Hi Scott,
Thanks for clarifying the use case! Colin had the idea of using the Tarsnap
cache to detect disk errors. Namely, if the filesystem reports that a file
hasn't changed, there would be a random chance that the tarsnap client would
read the file anyway, and compare the chunk hashes against the expected values
(from previous backups). If you wanted to be paranoid, you could specify a
probability of 100%, but more likely you'd pick a value like 10% so that it
didn't impact performance too much.
This wouldn't warn you about a disk failure which changed the file
modification time or size, but it would be perfect for a disk which flipped a
few bits in a file.
https://github.com/Tarsnap/tarsnap/issues/19
The good news is that I have a proof-of-concept implementation of this.
I ended up putting it on the back-burner, but I've been looking at the code
this morning and I still think it's plausible. Does this sound useful?
Cheers,
- Graham
On Sun, Jun 23, 2019 at 06:16:52PM +1000, Scott Dickinson wrote:
Thanks Colin & Jacob.
With several hundred Gb's of data being archived, the local tarbell
option is probably not going to work for me.

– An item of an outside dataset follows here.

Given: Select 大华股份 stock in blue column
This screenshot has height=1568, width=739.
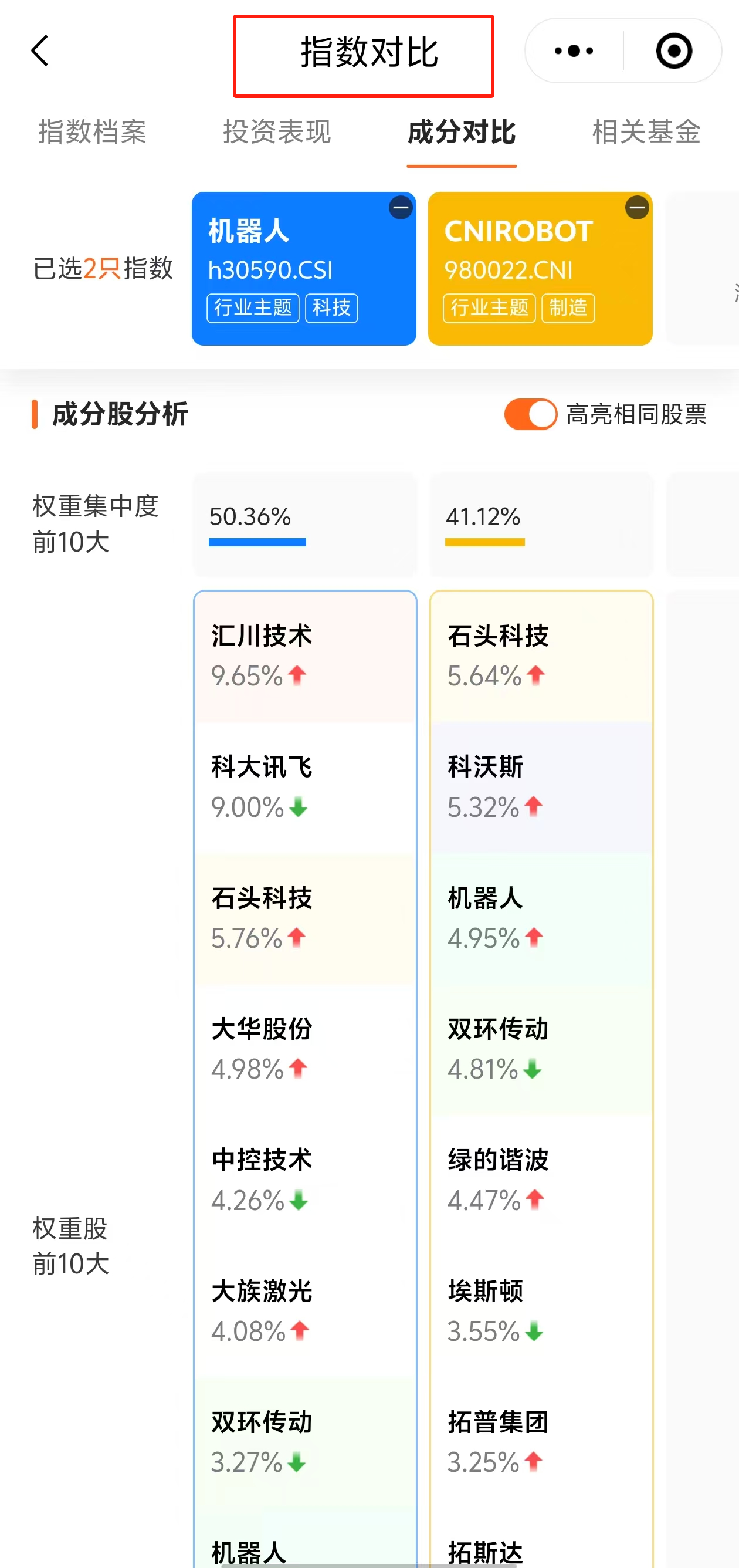Looking at the screenshot, I should click(x=305, y=1049).

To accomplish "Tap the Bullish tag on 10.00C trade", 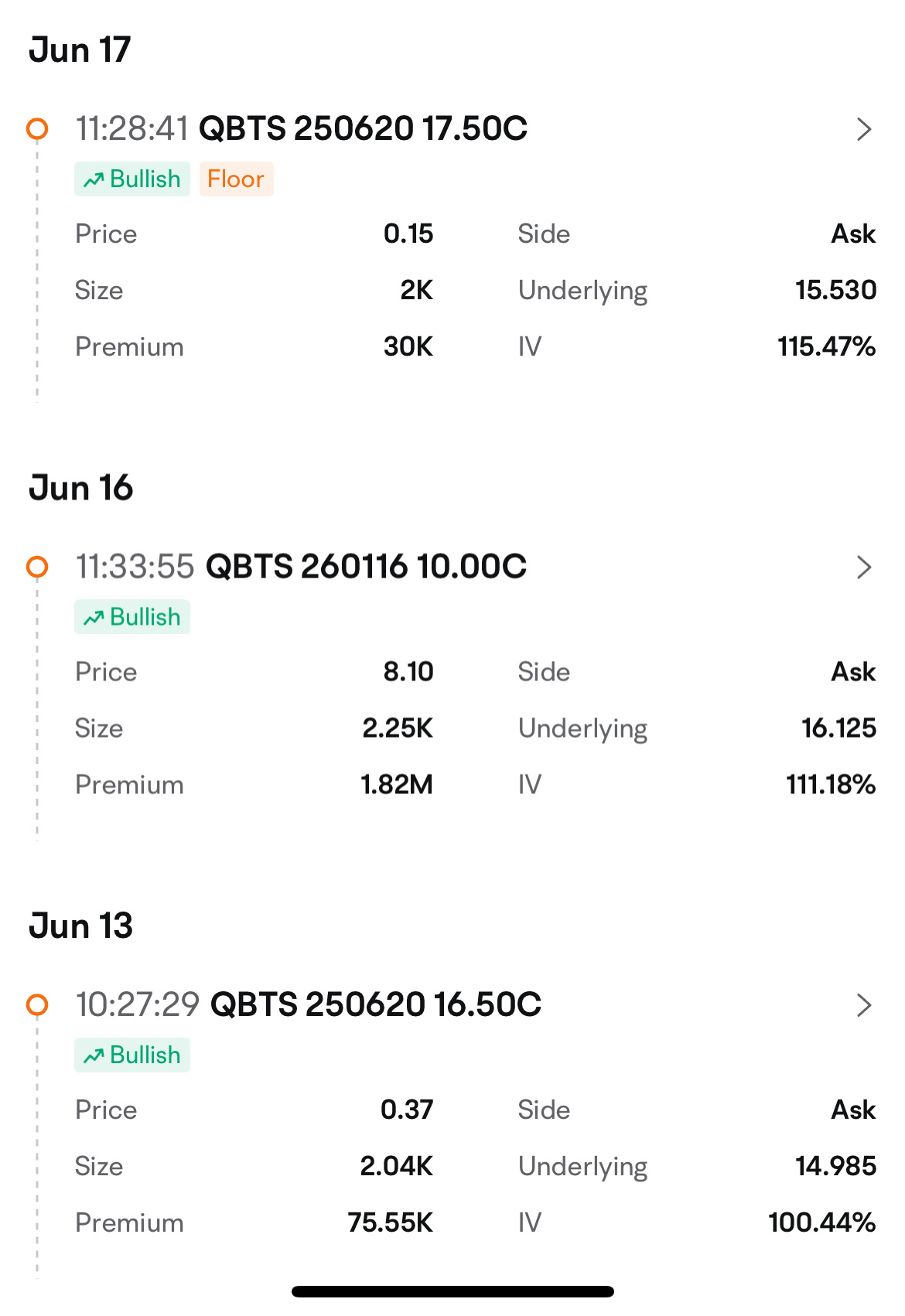I will pos(132,617).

Does "tarsnap -t -f" show file modification date based on what the
filesystem is reporting, on when tarsnap detects a change?
To provide more details, I had a number of sectors on an SSD silently
faile so I needed to identify and restore files that were corrupted by
this evemt. The filesystem did not report any change in modification
date on these files, so couldn't rely on this to identify which files
to restore. Hence my question around reporting on the files impacted by
block changes between archives, to both identify an expected change,
and recover from this.
If tarsnap can't do this, perhaps I need to start capturing a hash of
each file at the time of backup, and compare those between archives.
Cheers,
Scott
On 19/6/19 7:15 am, Jacob Larsen wrote:
I had the same issue a while back. I was told it was not easily
fixed due to the layers in Tarsnap. I ended up making a regular
tarball and fed that to tarsnap. That way I had a local tarball that
matched the actual data in the archive. Then I could extract it and
compere at the next backup. A bit data heavy process but it gave me
what I needed. It is scriptable, so it is possible to let your
backup script log the changed files on each backup run, but it has a
pretty high cost in disk I/O, plus you need to keep a copy of your
data around between backups.
/Jacob
On 18/06/2019 13.49, Scott Dickinson wrote:
Hi,
I'm trying to work out how to generate a report on files that are
new or changed in a particular archive. I can't seem to find an easy
way to do this, so hoping someone can help.
Here is the scenario I'm working through.
1. Backup directory "x" on 1st May 2019. First time archive, all
10Gb are sent as expected.
2. Backup directory "x" on 1st June 2019. Second time archive, 25Mb
are sent.
How can I report on which files that 25Mb of delta's are part of? In
this scenario, I wasn't expecting any changes to the files over the
month, so am surprised there were anything above the metadata to be
backed up. My understanding is that Tarsnap needs to know which
files the changed blocks belong to, therefore in theory this
metadata should be extractable.
The closest I've found to locate this is "tarnsap -t -f 'x' -v
--iso-dates", but this doesn't natively provide the details I'm
after. Ideally I'd like tarsnap to be able to report which files
were uploaded at the time or archive with an option similar to
--print-stats.
Anyone got any ideas?
Cheers,
Scott